I've been working on a design for the shop, to feature a couple of yarns we routinely sell, and the start went brilliantly. It was kismet, it was fate. It flowed off my needles so fine and free that I knew it was just meant to be. The yarn really wanted to be one with the design.
This last bit is just anguish. Torture. It is the matter of a ruffle. After thinking long and hard about how to do it, and trying all sorts of different things, the ruffle exists and is finished. 1200 freakingly long stitches along the edge. Maybe more. Each row took an entire ball of yarn. That really should have told me something was not right. And it is wrong. So very very wrong.
A ruffle should accent and highlight. A ruffle might display a flash of delicacy. A ruffle should be an insouciant little finish, it should gild, but a ruffle should never ever take over everything in sight.
This one does. It takes over the delicacy of this knit, and just drowns the wearer in ruffles in a most alarming way. This ruffle says shut up and hear me roar. It is a standing on a soapbox, shouting in the park sort of ruffle. It is an elbowing everything else out of the way, the ruffle is going to get to the front of this line kind of ruffle.
I'll have to show it to the shop ladies first, it is after all their yarn, but I think it is wrong the way it is. I'm going to have to come up with something just a little less ruffly.
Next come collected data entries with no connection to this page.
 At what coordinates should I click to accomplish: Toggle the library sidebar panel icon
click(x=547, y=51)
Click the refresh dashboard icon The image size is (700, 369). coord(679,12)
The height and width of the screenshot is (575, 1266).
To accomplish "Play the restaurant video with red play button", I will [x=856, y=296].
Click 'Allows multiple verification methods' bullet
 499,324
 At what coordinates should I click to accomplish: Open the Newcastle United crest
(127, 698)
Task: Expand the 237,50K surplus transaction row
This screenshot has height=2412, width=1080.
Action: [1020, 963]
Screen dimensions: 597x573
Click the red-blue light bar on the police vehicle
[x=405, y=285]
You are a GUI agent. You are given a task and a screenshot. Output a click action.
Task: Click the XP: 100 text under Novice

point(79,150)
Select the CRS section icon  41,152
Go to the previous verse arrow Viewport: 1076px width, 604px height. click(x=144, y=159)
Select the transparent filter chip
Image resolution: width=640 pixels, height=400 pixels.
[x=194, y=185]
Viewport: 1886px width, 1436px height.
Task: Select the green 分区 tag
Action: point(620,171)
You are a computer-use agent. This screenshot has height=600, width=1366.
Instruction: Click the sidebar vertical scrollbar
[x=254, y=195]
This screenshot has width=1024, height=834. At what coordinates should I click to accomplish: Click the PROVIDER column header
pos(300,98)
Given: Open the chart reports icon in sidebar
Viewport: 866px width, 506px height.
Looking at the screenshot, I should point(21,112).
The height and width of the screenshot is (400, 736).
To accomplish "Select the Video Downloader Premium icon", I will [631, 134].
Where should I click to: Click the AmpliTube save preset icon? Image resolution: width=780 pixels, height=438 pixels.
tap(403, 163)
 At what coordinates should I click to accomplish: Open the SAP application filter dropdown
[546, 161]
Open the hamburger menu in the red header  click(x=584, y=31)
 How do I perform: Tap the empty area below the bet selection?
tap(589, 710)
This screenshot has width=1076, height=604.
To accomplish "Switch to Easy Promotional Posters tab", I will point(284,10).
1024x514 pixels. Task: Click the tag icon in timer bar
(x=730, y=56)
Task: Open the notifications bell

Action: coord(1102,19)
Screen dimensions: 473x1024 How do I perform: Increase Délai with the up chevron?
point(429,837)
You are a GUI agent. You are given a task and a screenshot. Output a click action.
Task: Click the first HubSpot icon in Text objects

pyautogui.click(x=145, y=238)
Like the Peter Principle, there ought to be a name for this principle where just when I am feeling really, really good about a thing, where just as I am about to feel my moment of triumph, where I really feel I am about to take off and fly, and then it all turns into the most amazing plop upon the floor.
Good thing I have all this patience I spoke of yesterday. I really wasn't planning on having to use this much all at once.
1 comment:
That principle lives at my house too...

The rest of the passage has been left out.